-- Start EXCERPT PROVIDED --

Just as here Saint Max takes the 177 bailliages and 431 divisions des ordres for “individuals”, so he later sees in the absolute monarch and hiscar tel est notre plaisir [“for this is our will” — the concluding words of royal edicts] the rule of the “individual” as against the constitutional monarch, the “rule of the apparition” (p. 141), and in the aristocrat and the guild-member he again sees the “individual” in contrast to the citizen (p. 137).

“The Revolution was not directed against reality, but against this reality, against this definite existence” (p. 145).

-- End EXCERPT PROVIDED --
-- Start DATASET EXTRACT --

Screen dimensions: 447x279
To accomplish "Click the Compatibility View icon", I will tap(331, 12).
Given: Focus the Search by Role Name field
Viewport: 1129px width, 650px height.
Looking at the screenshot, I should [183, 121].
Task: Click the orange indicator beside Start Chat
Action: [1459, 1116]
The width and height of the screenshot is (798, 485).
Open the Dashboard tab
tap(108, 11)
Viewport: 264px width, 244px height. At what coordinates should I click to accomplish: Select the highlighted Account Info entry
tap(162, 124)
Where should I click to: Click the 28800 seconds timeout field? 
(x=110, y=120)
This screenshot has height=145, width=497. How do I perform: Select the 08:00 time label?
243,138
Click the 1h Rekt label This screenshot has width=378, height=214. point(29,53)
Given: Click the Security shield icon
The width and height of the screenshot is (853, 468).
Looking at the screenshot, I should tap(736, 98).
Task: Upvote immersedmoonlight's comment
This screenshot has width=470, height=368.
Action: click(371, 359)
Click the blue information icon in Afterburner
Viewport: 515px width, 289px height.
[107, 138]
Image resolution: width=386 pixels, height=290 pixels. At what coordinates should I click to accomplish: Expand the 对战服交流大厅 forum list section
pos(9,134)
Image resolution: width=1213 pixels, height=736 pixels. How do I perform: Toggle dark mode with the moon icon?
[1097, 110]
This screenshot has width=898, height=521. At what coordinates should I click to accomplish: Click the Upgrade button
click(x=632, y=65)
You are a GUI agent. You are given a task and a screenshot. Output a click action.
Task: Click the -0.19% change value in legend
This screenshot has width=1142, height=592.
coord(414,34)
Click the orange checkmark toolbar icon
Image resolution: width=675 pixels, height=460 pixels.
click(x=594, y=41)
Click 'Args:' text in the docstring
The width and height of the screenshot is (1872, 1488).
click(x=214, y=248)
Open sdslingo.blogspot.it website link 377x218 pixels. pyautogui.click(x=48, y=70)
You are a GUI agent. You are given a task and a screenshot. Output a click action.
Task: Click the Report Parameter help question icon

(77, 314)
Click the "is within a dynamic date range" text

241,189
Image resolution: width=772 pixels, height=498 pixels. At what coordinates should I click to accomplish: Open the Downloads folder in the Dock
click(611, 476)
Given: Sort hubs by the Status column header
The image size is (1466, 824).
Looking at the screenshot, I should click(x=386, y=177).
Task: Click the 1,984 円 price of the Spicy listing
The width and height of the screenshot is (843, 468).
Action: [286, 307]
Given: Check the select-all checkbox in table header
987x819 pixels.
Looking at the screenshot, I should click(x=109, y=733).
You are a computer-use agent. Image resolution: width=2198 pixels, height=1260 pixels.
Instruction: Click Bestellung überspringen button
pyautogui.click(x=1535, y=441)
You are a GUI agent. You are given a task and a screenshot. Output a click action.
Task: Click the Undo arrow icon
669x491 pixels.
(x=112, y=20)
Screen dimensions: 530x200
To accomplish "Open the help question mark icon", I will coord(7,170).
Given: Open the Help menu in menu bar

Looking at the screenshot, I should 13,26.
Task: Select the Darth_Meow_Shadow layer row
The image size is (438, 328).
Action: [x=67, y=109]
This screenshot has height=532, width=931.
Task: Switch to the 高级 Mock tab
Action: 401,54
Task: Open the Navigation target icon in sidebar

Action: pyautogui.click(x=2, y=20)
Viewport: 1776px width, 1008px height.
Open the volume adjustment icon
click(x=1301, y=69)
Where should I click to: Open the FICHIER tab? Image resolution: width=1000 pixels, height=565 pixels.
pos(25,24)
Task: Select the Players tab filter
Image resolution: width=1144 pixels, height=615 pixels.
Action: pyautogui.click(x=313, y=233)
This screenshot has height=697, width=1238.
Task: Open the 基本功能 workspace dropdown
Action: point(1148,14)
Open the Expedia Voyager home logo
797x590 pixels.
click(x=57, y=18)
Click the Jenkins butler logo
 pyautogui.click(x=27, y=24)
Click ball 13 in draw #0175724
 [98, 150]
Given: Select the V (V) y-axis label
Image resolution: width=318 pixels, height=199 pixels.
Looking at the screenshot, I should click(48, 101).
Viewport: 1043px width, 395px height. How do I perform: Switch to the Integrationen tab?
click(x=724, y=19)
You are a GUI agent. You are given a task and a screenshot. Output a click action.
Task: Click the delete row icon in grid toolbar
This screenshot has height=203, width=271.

-- End DATASET EXTRACT --

◆ GIVEN INSTRUCTION 1 ◆
In the excerpt on Saint Max, what does Saint Max take the 177 bailliages and 431 divisions des ordres for?
◆ GIVEN INSTRUCTION 2 ◆
Check each statement against the excerpt on Saint Max and answer yes or no, quoting the words that decide it: (a) Saint Max sees the "individual" in the aristocrat, in contrast to the citizen. (b) According to the quoted sentence, the Revolution was directed against reality in general. (c) The number of bailliages given is 431.
◆ GIVEN INSTRUCTION 3 ◆
Write out everything in the excerpt on Saint Max from "Just as here" down to "citizen (p. 137).", substituting "subject" for "citizen".

◆ TASK RESPONSE 1 ◆
He takes them for "individuals."

◆ TASK RESPONSE 2 ◆
(a) Yes: "in the aristocrat and the guild-member he again sees the “individual” in contrast to the citizen"
(b) No: "The Revolution was not directed against reality, but against this reality"
(c) No: "the 177 bailliages and 431 divisions des ordres"

◆ TASK RESPONSE 3 ◆
Just as here Saint Max takes the 177 bailliages and 431 divisions des ordres for “individuals”, so he later sees in the absolute monarch and hiscar tel est notre plaisir [“for this is our will” — the concluding words of royal edicts] the rule of the “individual” as against the constitutional monarch, the “rule of the apparition” (p. 141), and in the aristocrat and the guild-member he again sees the “individual” in contrast to the subject (p. 137).